TASK STATEMENT
Given the records below, the lines starting at the line with "This screenshot has width=868, height=360." and ending at the line with "Image resolution: width=644" should be output exactly, both end lines kept and pictures left out.

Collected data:
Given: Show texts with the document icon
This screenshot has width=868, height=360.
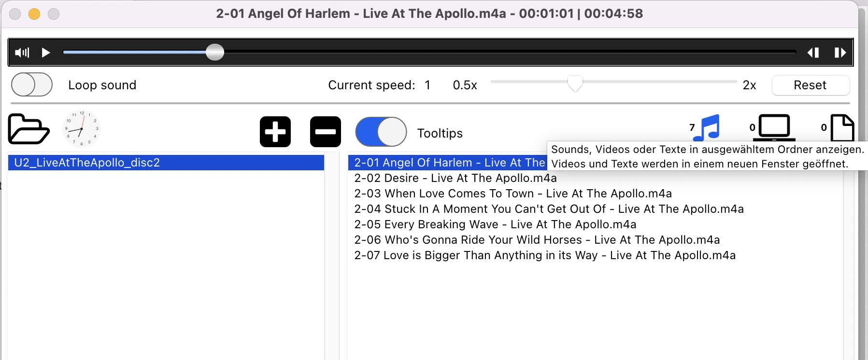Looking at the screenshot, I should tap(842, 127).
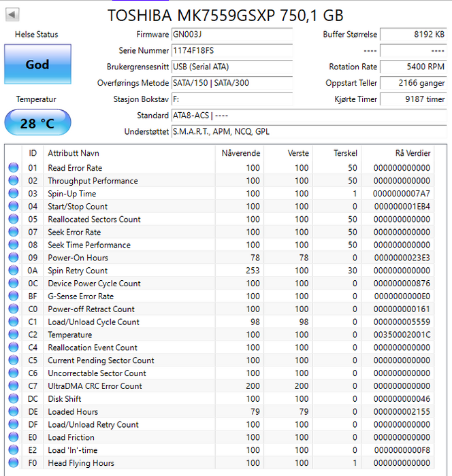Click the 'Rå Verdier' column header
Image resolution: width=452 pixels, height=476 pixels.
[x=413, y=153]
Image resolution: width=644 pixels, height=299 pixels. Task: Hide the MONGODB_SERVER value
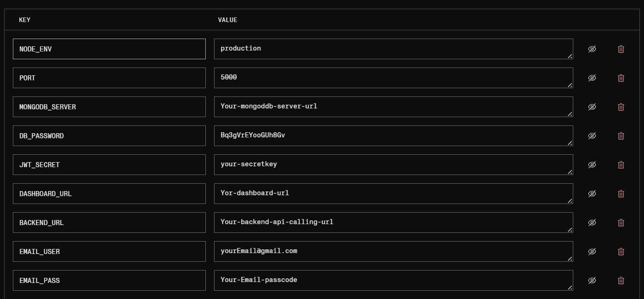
...
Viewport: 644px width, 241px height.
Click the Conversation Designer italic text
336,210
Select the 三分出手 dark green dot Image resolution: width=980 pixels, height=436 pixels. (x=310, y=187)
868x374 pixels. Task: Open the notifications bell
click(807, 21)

COMPLETED EXERCISE
This screenshot has width=868, height=360.
Looking at the screenshot, I should tap(842, 127).
Click the 'Rå Verdier' column header
Image resolution: width=452 pixels, height=476 pixels.
[x=413, y=153]
Image resolution: width=644 pixels, height=299 pixels. Task: Hide the MONGODB_SERVER value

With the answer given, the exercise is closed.